**SELECTED PASSAGE**

######

Depreciation is inevitable. Lost value doesn’t have to be.

Every auto lender understands depreciation. It is predictable, unavoidable and largely ignored once the loan is booked.

That’s the problem.

Even in a moderate market, depreciation is the largest cost of vehicle ownership. Vehicles lose thousands of dollars in value every year, regardless of how responsible the borrower is. And for customers who put money down, build equity early and stay ahead on their loan, a total loss not only takes away their transportation. It wipes out an investment.

For lenders, that moment is a test. It can either break trust or reinforce it.

A shift in borrower mindset

Many of today’s borrowers are disciplined. They are putting money down, paying loans faster and holding onto vehicles longer. They aren’t worried about being upside down on their loan; they are worried about protecting what they have already put in.

At the same time, the market is tightening. Affordability remains front and center. Vehicle sales are expected to soften as price sensitivity continues to shape buying behavior.

All of this creates a gap.

Most protection products are built to solve financial distress. Fewer are designed to protect financial progress.

Depreciation protection waivers change the equation

A depreciation protection waiver (DPW) fills that gap.

If a vehicle is totaled or stolen and not recovered at any point during the life of the loan, a DPW waives some or all of the remaining loan balance based on the difference between the vehicle’s value at purchase and the outstanding loan balance at the time of loss.

But the impact is bigger than the math. A DPW is designed to protect the equity borrowers have in their vehicle, not just the loan itself. It shifts the outcome of a total loss from starting over to moving forward.

DPW versus GAP: A simple way to think about it

Guaranteed asset protection (GAP) and a DPW are often grouped together, but they solve very different problems.

GAP protects borrowers who owe more than the vehicle is worth.

A DPW protects borrowers whose vehicle is worth more than they owe.

Another way to think about it: GAP helps when a borrower falls behind the vehicle’s value. A DPW protects the borrower who gets ahead of the vehicle's value.

######

**DATA SHOWN**

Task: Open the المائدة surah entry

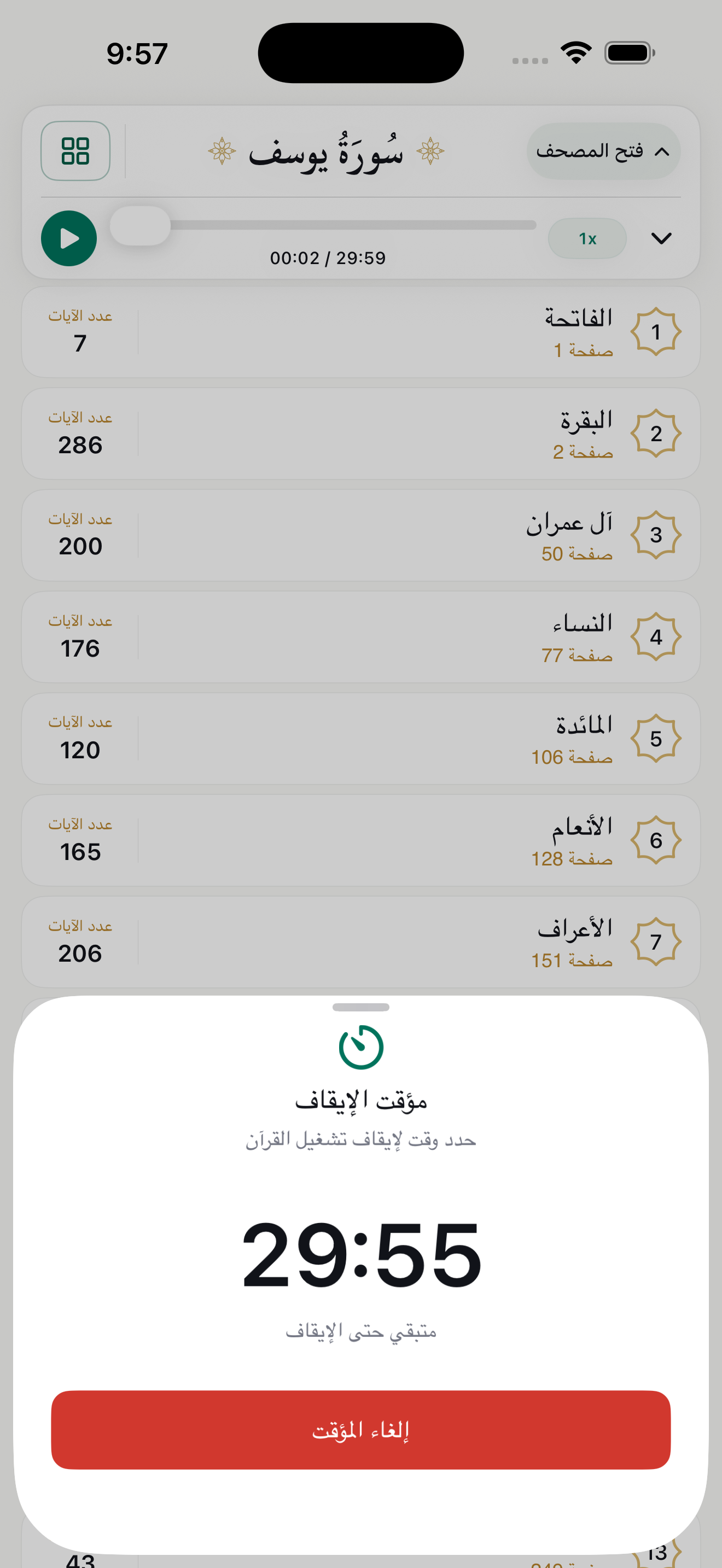Action: coord(361,738)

######

**YOUR TASK**
In the passage on depreciation protection, rewrite the section from "But the impact" up to and including "to moving forward.", replacing "starting over" with "beginning again".

**COMPLETE RESPONSE**
But the impact is bigger than the math. A DPW is designed to protect the equity borrowers have in their vehicle, not just the loan itself. It shifts the outcome of a total loss from beginning again to moving forward.